Nepotism: All in the Family (Wanna Make Somethin’ of It?)
Dad had worked as an ad exec, selling commercial air time, for a good couple decades by this time, for KTRH (“Keep Tuned Right Here”), the leading AM news/talk station in Houston, broadcasting at 50,000 watts. At the time, the station, and their landmark “underground” sister side, KLOL-101 FM (“Mother’s Family Radio,” born in 1970, and for whom Dad also sold ad time) were owned by CBS, a corporate entity that will come into play, curiously enough, again later on this page.
Sometime around my 20th birthday in March 1975, I got a call at KUHF from Bob Wright, KLOL’s Music Director. He (and 101’s Program Director, Jim Hilty) had been listening to my soft-rock format afternoon show, and offered me a part-time gig at 101.

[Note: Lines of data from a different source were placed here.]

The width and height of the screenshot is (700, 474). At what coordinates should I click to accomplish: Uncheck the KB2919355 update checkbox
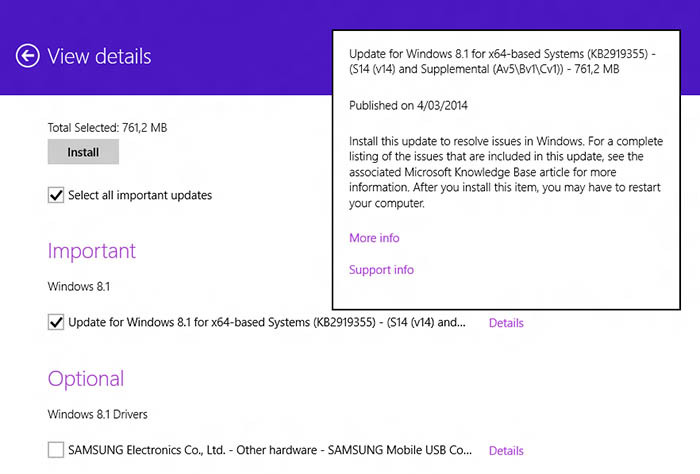(56, 323)
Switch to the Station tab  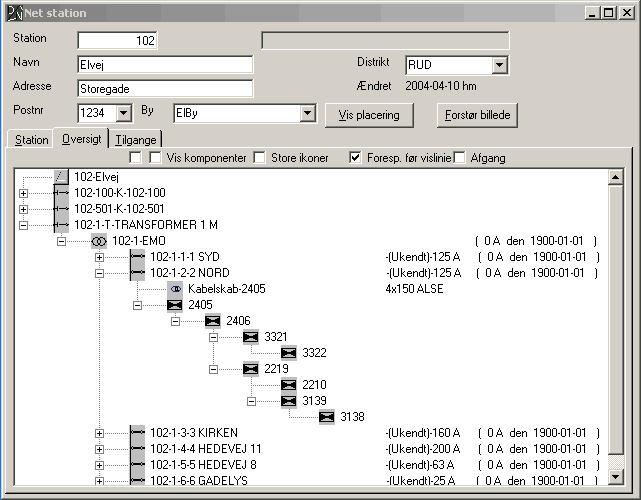(31, 140)
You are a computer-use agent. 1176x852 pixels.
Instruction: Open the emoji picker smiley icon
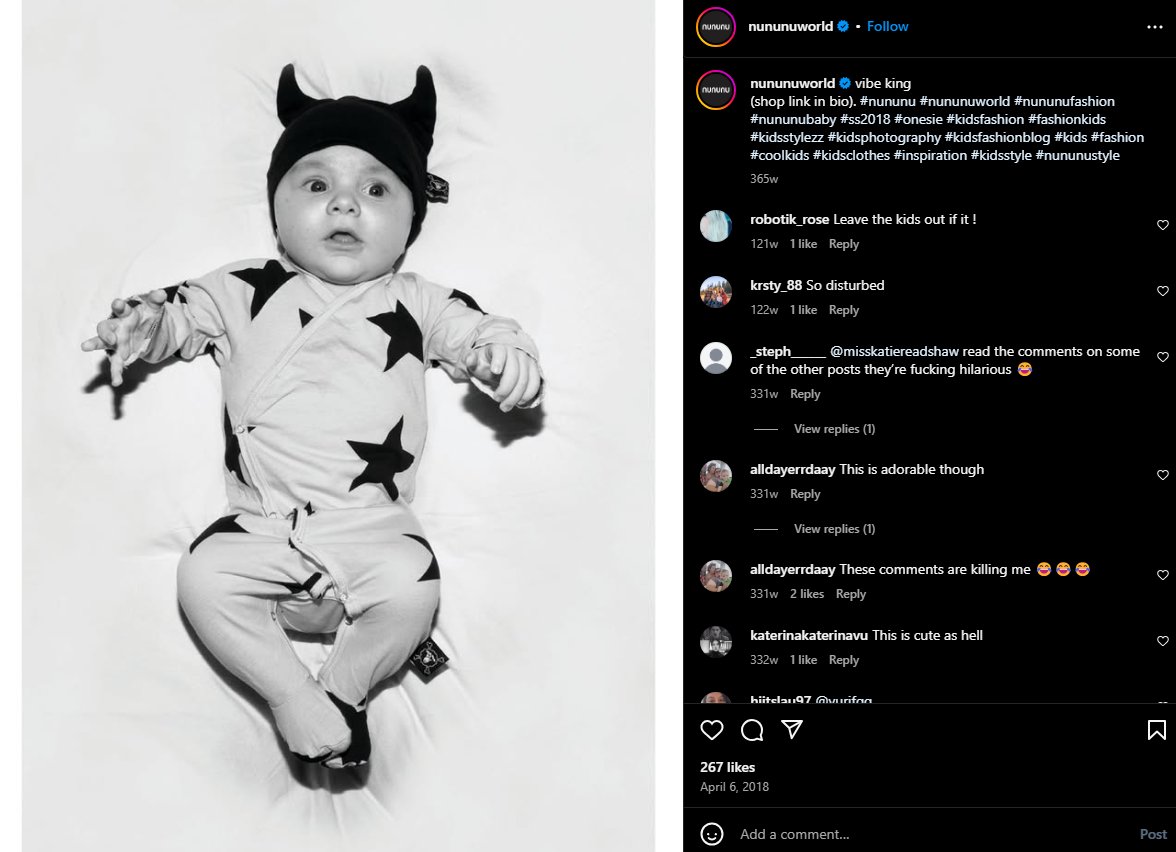[x=712, y=833]
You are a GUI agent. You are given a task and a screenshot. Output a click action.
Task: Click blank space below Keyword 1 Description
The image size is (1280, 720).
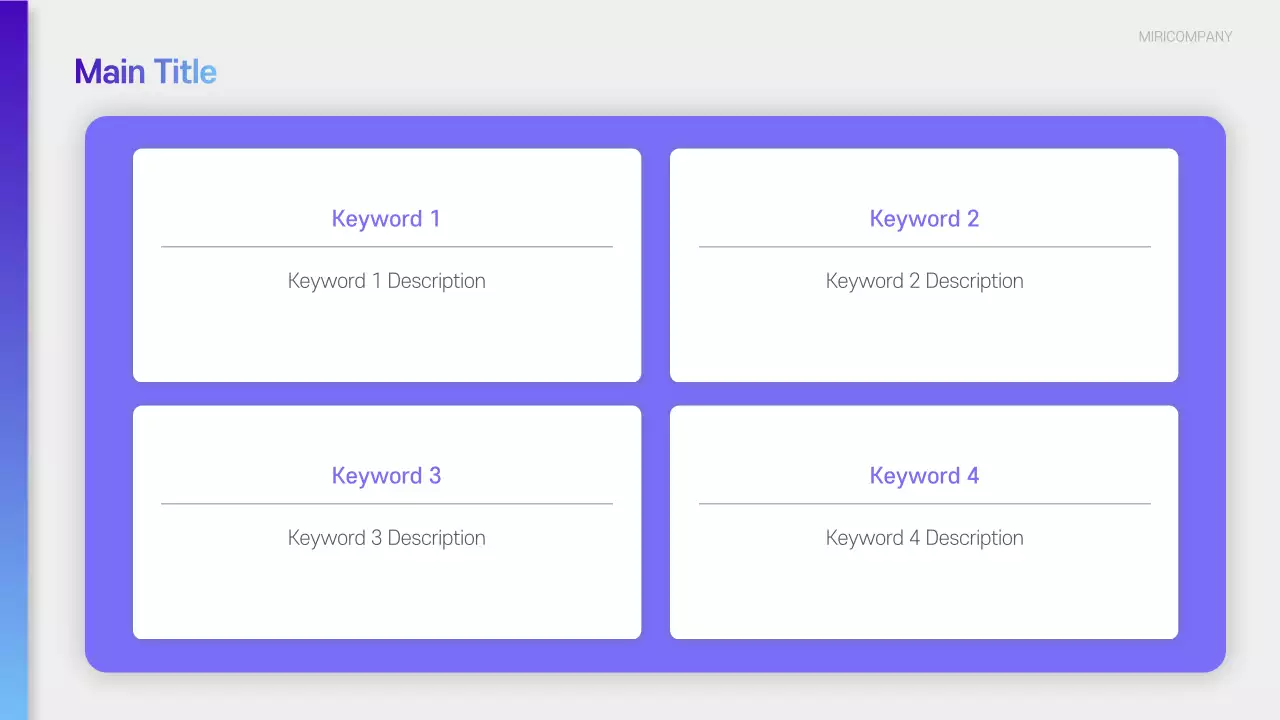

Thrilled and excited at the offer, I was to be a “jock sub,” of sorts, being on call to fill in for DJs who were either on vacation, or called in sick on any given day. Houstonians who listened to 101 back in the day might remember noted jocks like “Crash,” Jackie McCauley, Ed Beauchamp, and Emil For Real. Jackie was always sweet to me, but I emulated the deep-intoned Beauchamp, who was something of a mentor for me.
Real-to-Reel
Another part of my job was producing a live, call-in talk show on Sunday mornings. The bespectacled Chapman Mott was the show’s host. He had long, thin, blond hair, and was, essentially (and non-pejoratively), a walking, talking, stereotypical “hippie” leftover from the station’s early years of the late ‘60s.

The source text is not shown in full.